* [GIVEN RECORDS]:
________________

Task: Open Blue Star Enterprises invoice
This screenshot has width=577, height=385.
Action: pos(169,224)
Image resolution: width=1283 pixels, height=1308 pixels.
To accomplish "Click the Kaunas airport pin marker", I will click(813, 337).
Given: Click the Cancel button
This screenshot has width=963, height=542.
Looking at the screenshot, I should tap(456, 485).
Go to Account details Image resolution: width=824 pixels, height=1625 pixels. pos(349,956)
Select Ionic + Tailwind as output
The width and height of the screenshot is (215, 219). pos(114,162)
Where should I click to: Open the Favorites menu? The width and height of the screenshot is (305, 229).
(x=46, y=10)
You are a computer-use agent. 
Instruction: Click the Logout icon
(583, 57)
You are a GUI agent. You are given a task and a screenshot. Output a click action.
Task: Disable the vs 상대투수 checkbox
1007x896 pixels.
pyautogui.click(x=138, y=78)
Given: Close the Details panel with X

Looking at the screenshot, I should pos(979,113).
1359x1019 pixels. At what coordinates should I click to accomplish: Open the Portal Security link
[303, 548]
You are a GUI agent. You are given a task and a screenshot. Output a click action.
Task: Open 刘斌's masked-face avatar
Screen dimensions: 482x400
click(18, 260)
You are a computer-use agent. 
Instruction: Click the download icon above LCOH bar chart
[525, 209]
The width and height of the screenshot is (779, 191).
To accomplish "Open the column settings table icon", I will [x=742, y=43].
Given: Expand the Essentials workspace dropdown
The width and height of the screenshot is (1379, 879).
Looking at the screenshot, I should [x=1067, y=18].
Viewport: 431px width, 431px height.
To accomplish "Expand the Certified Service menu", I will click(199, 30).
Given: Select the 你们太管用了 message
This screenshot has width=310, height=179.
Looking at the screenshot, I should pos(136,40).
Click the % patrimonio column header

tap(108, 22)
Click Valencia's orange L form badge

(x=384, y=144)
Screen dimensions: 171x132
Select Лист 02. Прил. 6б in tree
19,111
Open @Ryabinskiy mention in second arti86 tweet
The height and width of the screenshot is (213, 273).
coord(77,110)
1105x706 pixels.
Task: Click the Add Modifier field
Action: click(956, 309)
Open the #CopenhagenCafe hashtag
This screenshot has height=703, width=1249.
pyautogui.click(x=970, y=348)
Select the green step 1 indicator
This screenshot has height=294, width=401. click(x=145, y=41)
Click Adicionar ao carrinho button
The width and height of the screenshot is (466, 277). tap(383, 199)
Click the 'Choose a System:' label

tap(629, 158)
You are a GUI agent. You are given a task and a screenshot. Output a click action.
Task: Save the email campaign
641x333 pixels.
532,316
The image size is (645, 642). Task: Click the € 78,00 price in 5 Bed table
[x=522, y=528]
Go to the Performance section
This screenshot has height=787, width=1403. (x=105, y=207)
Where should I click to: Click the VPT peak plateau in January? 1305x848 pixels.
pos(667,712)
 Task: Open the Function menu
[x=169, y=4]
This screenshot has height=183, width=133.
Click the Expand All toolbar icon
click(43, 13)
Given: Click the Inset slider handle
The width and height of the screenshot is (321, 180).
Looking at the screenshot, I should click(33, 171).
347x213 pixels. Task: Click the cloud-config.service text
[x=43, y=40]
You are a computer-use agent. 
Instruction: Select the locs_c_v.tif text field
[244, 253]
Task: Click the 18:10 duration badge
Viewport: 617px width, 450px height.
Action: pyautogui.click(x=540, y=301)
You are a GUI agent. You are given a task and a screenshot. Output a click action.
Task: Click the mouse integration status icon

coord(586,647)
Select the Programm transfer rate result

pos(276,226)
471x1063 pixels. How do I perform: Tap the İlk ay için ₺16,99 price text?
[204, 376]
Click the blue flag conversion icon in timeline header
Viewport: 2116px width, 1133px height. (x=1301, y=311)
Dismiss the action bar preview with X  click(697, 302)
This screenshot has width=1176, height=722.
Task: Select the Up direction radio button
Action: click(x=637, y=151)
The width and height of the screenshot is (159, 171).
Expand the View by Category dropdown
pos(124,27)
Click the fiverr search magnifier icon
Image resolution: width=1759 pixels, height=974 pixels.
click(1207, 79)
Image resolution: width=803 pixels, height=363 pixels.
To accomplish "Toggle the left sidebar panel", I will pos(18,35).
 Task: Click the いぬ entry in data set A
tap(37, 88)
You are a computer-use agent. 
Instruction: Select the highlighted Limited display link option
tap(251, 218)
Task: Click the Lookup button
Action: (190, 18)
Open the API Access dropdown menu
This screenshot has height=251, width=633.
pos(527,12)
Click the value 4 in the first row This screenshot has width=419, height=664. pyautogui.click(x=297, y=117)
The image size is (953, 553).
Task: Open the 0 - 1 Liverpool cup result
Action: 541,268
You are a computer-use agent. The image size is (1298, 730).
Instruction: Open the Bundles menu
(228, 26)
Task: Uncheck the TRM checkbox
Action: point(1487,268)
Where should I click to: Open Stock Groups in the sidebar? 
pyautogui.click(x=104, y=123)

________________

* [TASK PROMPT]:
Set out every line from the one containing "Dismiss the action" through the last line of the items, inclusive, as a Markdown table with the columns Row and Line, skipping blank lines.

* [REPLY TO THE TASK]:
| Row | Line |
|---|---|
| 1 | Dismiss the action bar preview with X  click(697, 302) |
| 2 | This screenshot has width=1176, height=722. |
| 3 | Task: Select the Up direction radio button |
| 4 | Action: click(x=637, y=151) |
| 5 | The width and height of the screenshot is (159, 171). |
| 6 | Expand the View by Category dropdown |
| 7 | pos(124,27) |
| 8 | Click the fiverr search magnifier icon |
| 9 | Image resolution: width=1759 pixels, height=974 pixels. |
| 10 | click(1207, 79) |
| 11 | Image resolution: width=803 pixels, height=363 pixels. |
| 12 | To accomplish "Toggle the left sidebar panel", I will pos(18,35). |
| 13 |  Task: Click the いぬ entry in data set A |
| 14 | tap(37, 88) |
| 15 | You are a computer-use agent.  |
| 16 | Instruction: Select the highlighted Limited display link option |
| 17 | tap(251, 218) |
| 18 | Task: Click the Lookup button |
| 19 | Action: (190, 18) |
| 20 | Open the API Access dropdown menu |
| 21 | This screenshot has height=251, width=633. |
| 22 | pos(527,12) |
| 23 | Click the value 4 in the first row This screenshot has width=419, height=664. pyautogui.click(x=297, y=117) |
| 24 | The image size is (953, 553). |
| 25 | Task: Open the 0 - 1 Liverpool cup result |
| 26 | Action: 541,268 |
| 27 | You are a computer-use agent. The image size is (1298, 730). |
| 28 | Instruction: Open the Bundles menu |
| 29 | (228, 26) |
| 30 | Task: Uncheck the TRM checkbox |
| 31 | Action: point(1487,268) |
| 32 | Where should I click to: Open Stock Groups in the sidebar?  |
| 33 | pyautogui.click(x=104, y=123) |